Required work
Only lines with the string "computer" are wanted. Pull them out of the data.

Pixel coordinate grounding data
++++++++++

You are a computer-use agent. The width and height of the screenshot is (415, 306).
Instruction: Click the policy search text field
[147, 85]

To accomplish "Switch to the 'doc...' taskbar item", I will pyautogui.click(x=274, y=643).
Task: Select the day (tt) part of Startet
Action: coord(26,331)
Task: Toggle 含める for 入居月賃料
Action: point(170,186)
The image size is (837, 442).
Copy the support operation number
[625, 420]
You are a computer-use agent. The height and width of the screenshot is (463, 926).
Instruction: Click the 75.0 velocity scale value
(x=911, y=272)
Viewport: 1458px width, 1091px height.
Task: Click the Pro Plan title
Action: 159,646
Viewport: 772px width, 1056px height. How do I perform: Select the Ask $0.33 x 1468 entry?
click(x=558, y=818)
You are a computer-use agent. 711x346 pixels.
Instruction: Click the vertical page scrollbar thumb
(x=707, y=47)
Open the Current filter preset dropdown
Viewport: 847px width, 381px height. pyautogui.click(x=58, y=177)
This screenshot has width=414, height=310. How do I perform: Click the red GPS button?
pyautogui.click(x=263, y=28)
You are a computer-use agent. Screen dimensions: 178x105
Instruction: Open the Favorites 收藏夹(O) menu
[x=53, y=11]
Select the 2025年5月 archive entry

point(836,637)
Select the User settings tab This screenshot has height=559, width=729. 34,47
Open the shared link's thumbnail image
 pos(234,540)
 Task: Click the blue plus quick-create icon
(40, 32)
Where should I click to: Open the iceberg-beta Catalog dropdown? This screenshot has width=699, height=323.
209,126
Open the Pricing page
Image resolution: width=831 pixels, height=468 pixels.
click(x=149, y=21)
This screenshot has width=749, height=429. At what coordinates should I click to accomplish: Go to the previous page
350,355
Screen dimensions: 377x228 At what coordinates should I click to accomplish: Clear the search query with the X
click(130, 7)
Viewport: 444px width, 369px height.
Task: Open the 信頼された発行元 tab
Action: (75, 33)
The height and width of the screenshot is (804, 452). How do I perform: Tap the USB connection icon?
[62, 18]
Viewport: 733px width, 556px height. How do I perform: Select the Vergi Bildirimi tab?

++++++++++

Result for this exercise
You are a computer-use agent. The width and height of the screenshot is (415, 306).
You are a computer-use agent. The height and width of the screenshot is (463, 926).
You are a computer-use agent. 711x346 pixels.
You are a computer-use agent. Screen dimensions: 178x105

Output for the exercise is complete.